Cutting out the middleman is a time-tested way of saving money.
And it seems to be picking up steam in Indiana health care.
The St. Vincent Health hospital system has joined with Indianapolis-based Novia CareClinics LLC to set up clinics on employers’ campuses, offering health care for their workers with no insurance companies involved.
The two companies promise savings because this direct contracting can include wholesale instead of retail prices—not to mention the hope of cost saving by having an on-site clinic catch big-dollar health problems before they explode.
And they’re getting more than a few bites so far. Since St. Vincent and Novia joined forces in July, when they opened a clinic at Zionsville Community Schools, they have signed up four more employers.
Those include Hillenbrand Inc. in Batesville, Youth Opportunity in Muncie, and the cities of Kokomo and Noblesville. And the say they’re in discussions with many more employers.
“This is where health care is headed,” said Kevin Speer, chief strategy officer for St. Vincent Health, the Indiana subsidiary of Ascension Health, a St. Louis-based chain of Catholic hospitals. “It’s going to be of greater and greater interest to employers as we move forward.”
No one, Speer included, sees direct contracting replacing health insurance. But these direct relationships can be structured with financial incentives for hospital systems to keep patients out of their facilities—something that would require a massive overhaul of insurance plans’ payment systems.
“The real savings comes through a better relationship between the employee and the health care provider,” said John Bridge, executive vice president of Novia Care. “The provider is paid based on time spent, not on volume of patients.”

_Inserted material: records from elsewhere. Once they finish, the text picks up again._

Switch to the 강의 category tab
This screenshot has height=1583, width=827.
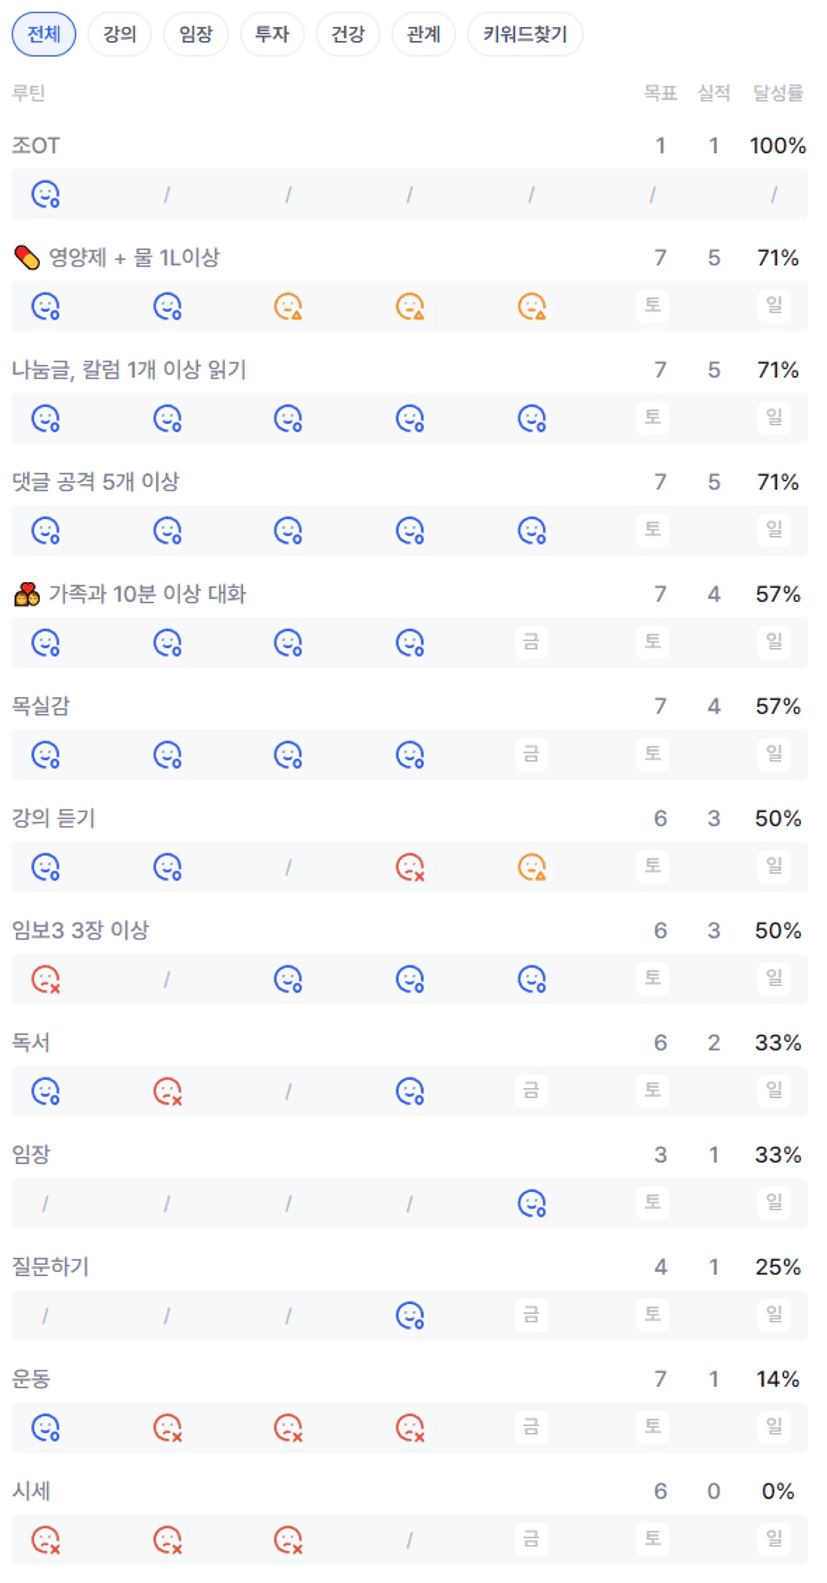pyautogui.click(x=119, y=34)
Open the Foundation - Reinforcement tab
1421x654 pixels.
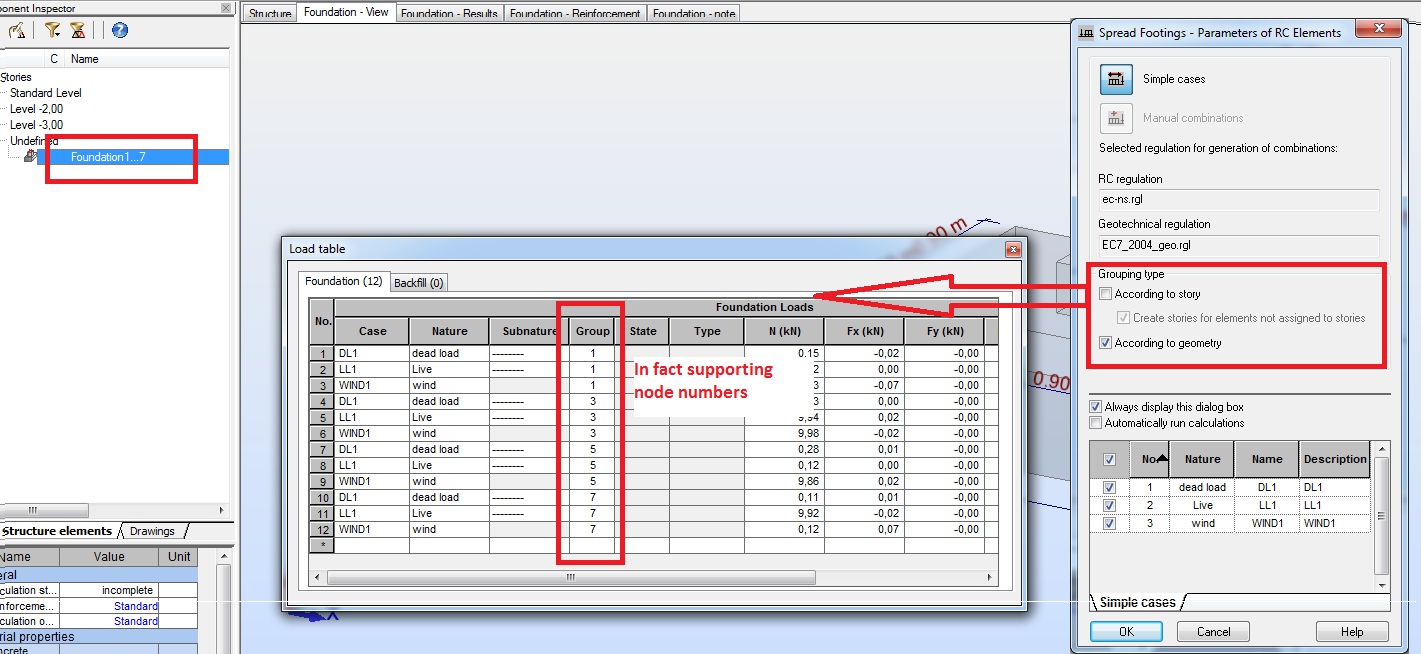click(x=575, y=13)
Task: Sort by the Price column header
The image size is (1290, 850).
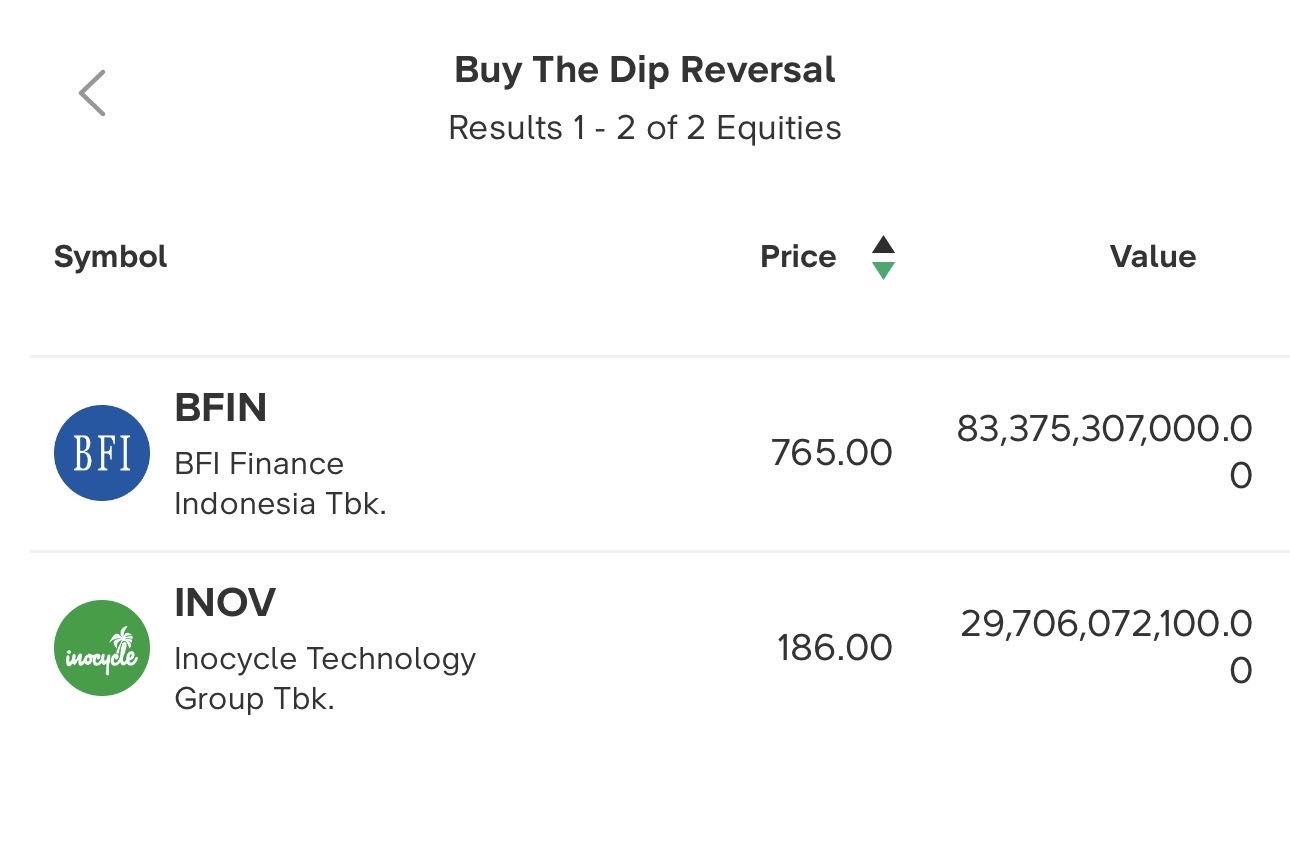Action: 798,257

Employers with Novia clinics typically make their clinics’ services available free to their employees and dependents. They pay for a 40-minute initial visit with the clinic doctor, then 20 minutes for each appointment after that.
The average time for a visit to a primary care doctor in a typical office setting is 20 minutes.
St. Vincent is not the first local hospital system to go down this road.
Clarian Health is considering direct contracting once it puts together an army of physicians who all will commit to work together to treat patients. Some of those physicians will become employees of the Indiana Clinic, Clarian’s joint venture with the Indiana University Medical Group. Others will align their financial interests with Clarian under its Clarian Quality Partners program.
Also, Clarian and Community Health Network have been providing on-site wellness programs for employers the last few years—with impressive results for such companies as Celadon Group and Monarch Beverage.
St. Vincent also is using Novia Care to take it into areas of the state where it currently has no presence, such as Batesville. That can only lead to extra referrals to St. Vincent hospitals down the road.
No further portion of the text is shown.